Amazon is expanding its lineup of Dash Buttons with more than 50 new brands — including an expansion into toys through the addition of Play-Doh and Nerf — touting the growth of the initiative despite a skeptical report about its prospects.

Dash Buttons, introduced last year, are dedicated devices that let Amazon Prime members quickly reorder specific products by pushing a button in their home or office. A report in the Wall Street Journal said consumers have been largely cool to the idea, citing interviews with consumer products executives who said the devices were “more vital as a marketing tool than a product-delivery system.”

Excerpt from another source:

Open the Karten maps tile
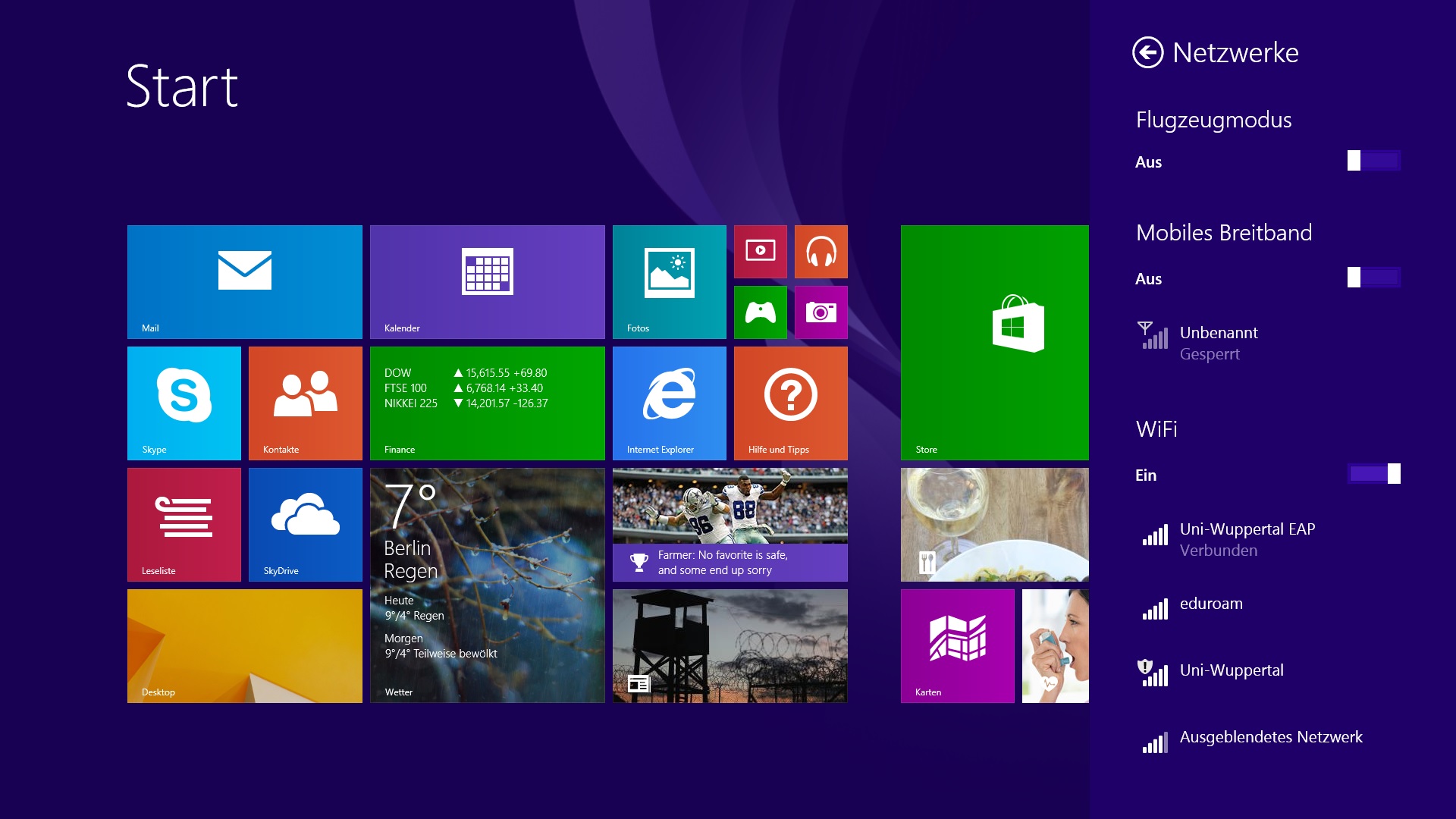(x=957, y=645)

Amazon this morning said the frequency of orders made through the Dash buttons has doubled in the last three months, now amounting to more than two orders a minute. That translates into 2,880 orders a day, or more than 1 million orders a year — significant, but still a drop in the bucket in the context of the e-commerce giant’s larger online retail business.

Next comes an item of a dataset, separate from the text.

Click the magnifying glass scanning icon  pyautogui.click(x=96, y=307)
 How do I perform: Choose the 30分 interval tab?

The company says it now has more than 150 brands in the program. New Dash buttons include household, food and consumer brands such as Campbell’s Soup, Cascade, Clif Bar, Dial Liquid Hand Soap, FIJI Water, FoodSaver, Pepperidge Farm Goldfish Crackers, Hubert’s Lemonade, Lavazza, Mentos, Nutiva, Puffs, Quilted Northern, simplehuman, Trident, and V8 Vegetable Juice.

In addition to expanding into toys with Play-Doh and Nerf, the company is getting into music with the addition of D’Addario guitar strings.

The WSJ reported that the number of participating brands has increased in part because Amazon has dropped an initiation fee of about $200,000 that it charged to the initial companies taking part in the Dash program.

Dash buttons cost $4.99 each, but customers get a credit for the same amount when they make their first order. Users set up the buttons in advance to order what they want, and get order alerts on their phone when they press the button, so they can cancel if they made a mistake.

On a related note, Amazon and its partners have been building automatic re-ordering directly into appliances and devices such as washing machines and water filters through the Amazon Dash Replenishment service.